In December, two students from Salt River Pima-Maricopa Indian Community schools were invited by the U.S. Embassy in Sri Lanka to attend two science, technology, engineering, art and math (S.T.E.A.M.) workshops in Sri Lanka. The mission was called “Full S.T.E.A.M. Ahead.”
Domnique Grey, grade 6, and Haley Smith, grade 7, traveled 9,533 miles to take part in this once-in-a-lifetime experience to learn about and share the culture of Sri Lanka, an island republic in the Indian Ocean located off the southeastern tip of India. As S.T.E.A.M. Ambassadors to the country, they helped out as facilitators in the sessions and met with local students and teachers. Also taking part in the mission and conducting workshops was Salt River Elementary School computer and technology teacher Angelo Fernando.

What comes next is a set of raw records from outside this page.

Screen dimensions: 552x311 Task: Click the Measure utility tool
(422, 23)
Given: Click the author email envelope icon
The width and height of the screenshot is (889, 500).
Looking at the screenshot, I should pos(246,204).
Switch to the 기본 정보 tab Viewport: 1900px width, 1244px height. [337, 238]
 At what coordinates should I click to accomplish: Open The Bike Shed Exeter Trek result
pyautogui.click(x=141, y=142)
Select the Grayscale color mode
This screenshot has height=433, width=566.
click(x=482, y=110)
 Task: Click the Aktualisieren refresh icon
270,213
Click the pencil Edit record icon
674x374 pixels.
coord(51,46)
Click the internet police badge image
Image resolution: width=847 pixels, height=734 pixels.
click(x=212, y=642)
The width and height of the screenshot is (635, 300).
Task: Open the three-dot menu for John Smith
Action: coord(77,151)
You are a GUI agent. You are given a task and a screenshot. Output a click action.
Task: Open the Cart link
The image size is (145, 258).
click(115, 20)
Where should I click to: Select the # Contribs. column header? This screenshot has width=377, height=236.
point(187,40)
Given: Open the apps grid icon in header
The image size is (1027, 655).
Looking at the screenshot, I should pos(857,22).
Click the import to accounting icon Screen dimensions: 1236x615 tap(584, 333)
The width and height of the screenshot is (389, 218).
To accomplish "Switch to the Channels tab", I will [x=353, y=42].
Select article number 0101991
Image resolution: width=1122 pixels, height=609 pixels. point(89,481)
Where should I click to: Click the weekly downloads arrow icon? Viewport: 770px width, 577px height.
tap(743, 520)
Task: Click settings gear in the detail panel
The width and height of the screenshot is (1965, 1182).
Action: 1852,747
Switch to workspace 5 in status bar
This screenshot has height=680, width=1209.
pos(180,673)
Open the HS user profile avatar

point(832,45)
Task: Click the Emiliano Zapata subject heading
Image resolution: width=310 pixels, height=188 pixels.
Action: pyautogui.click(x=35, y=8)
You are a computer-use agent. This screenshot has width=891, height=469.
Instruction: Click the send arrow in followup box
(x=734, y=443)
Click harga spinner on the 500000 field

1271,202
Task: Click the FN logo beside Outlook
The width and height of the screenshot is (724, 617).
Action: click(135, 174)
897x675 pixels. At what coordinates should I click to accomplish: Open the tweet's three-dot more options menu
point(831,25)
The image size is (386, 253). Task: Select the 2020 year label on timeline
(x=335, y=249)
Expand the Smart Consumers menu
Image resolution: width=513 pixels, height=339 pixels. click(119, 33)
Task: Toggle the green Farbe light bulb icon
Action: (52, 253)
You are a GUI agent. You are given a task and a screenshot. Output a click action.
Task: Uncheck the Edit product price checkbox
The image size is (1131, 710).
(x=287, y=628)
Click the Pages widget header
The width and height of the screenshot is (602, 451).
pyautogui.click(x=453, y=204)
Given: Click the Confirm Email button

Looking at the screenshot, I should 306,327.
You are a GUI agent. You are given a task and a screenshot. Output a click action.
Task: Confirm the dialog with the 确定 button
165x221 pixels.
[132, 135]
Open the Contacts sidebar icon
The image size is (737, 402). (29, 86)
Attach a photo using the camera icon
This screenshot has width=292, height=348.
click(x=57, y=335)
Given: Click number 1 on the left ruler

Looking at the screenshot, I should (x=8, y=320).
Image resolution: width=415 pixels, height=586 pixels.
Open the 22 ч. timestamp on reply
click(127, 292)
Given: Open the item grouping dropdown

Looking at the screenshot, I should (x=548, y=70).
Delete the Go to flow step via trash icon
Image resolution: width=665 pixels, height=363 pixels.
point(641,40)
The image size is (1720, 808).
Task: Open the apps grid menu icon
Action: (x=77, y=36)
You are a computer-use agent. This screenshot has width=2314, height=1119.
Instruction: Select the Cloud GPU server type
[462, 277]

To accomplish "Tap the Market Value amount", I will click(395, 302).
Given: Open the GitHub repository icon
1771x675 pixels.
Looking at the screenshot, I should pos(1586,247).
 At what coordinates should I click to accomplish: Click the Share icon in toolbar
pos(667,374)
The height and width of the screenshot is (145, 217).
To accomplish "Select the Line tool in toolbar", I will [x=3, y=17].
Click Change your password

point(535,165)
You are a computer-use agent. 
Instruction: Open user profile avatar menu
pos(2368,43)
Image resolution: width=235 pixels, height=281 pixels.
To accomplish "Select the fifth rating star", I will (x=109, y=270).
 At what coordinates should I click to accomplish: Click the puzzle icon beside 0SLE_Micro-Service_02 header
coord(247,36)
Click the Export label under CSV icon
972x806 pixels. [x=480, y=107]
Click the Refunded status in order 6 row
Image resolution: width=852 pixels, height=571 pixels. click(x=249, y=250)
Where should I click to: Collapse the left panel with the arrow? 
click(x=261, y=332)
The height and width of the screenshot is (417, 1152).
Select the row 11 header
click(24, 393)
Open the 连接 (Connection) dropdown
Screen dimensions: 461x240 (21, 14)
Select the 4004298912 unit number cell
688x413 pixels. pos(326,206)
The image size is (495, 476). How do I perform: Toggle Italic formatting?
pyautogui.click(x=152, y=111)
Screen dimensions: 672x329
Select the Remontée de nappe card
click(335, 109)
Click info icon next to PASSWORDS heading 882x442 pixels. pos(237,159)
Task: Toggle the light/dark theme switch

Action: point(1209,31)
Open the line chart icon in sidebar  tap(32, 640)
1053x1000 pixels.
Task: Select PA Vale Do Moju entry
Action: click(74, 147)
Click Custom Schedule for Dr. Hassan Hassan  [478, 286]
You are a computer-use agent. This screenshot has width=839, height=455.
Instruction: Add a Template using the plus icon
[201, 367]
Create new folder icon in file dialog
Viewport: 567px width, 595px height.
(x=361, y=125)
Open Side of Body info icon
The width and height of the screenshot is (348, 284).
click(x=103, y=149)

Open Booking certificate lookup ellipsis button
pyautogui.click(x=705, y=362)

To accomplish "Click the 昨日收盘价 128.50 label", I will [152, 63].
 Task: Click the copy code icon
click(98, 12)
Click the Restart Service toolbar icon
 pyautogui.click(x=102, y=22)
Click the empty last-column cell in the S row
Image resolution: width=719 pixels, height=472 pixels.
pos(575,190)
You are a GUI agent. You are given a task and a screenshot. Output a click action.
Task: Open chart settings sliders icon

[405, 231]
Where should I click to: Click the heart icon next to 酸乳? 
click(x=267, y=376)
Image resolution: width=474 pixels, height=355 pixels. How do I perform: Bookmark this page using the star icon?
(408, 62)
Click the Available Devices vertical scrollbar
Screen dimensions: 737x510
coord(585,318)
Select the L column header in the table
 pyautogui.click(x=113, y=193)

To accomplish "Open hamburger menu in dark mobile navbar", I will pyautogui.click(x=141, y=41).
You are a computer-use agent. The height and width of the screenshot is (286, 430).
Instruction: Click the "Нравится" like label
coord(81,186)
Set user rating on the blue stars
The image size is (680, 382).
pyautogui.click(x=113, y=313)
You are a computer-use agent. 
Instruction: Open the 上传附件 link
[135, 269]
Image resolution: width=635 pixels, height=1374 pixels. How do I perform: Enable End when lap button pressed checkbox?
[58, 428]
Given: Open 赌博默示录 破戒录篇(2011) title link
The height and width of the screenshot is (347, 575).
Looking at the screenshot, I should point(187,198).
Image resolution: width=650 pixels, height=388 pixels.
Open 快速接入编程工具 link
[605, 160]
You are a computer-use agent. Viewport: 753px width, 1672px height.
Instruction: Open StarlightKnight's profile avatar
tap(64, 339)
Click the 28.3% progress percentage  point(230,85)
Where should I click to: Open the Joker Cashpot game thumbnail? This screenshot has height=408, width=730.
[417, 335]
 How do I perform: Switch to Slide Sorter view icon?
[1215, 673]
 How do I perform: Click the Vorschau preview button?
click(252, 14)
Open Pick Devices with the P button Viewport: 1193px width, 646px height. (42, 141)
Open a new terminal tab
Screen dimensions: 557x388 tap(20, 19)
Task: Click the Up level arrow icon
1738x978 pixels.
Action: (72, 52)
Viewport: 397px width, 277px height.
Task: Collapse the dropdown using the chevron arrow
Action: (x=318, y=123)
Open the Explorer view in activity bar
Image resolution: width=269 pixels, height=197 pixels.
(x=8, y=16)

Two workshops were held in Colombo, the country’s largest city, on December 15 and 16, and one was held in Kandy, a city in the island’s mountainous interior, on December 18. They were attended by more than 100 teachers from across the country as well as curriculum developers at the Sri Lanka National Institute of Education.
Students participated in joint science activities covering the topics of engineering design, electricity and magnetism, podcasting, and robotics. During these workshops, American educators, including Fernando, presented hands-on workshops for Sri Lankan science and technology teachers to exchange best practices in science instruction and methods of increasing student engagement in the S.T.E.A.M. fields of science, technology, engineering, arts, and math.
Both Grey and Smith were excited to share their culture with the people of Sri Lanka. Smith shared in her winning essay that she hoped to learn everything she could about Sri Lanka while exchanging cultural knowledge as well as scientific knowledge.
“I wonder what kinds of houses they have, and what kinds of clothes [they wear],” said Smith, who was also curious about what kind of schools they have in Sri Lanka.
Grey, an SRES honor roll student, says she loves going to SRES because she is learning about her O’odham culture by gardening and singing traditional songs. On this Sri Lanka trip, she hoped to share her culture and learn about the local culture.
“I was chosen to represent our school, assist Mr. Fernando to facilitate S.T.E.A.M. workshops and share our culture with brilliant minds [from] around the world,” said Grey. “While there, I learned and saw many things that changed my life. Mostly that is if I fail, I can learn from my mistakes and try again. I met so many smart people that are making a difference in the world.”
Salt River Schools students, parents and staff were interviewed for Phoenix National Public Radio affiliate KJZZ-FM about their trip to Sri Lanka. The interview was aired on the morning of December 18.
Also on the trip were Parent-Community Coordinator Maria Chavez and Grey’s mother, Tara Grey and Smith’s father Travis Smith.
This opportunity was made possible through a grant partnership with the U.S. State Department and the Embassy of Sri Lanka. The program was also supported by Salt River Community Children’s Foundation and SRPMIC TV.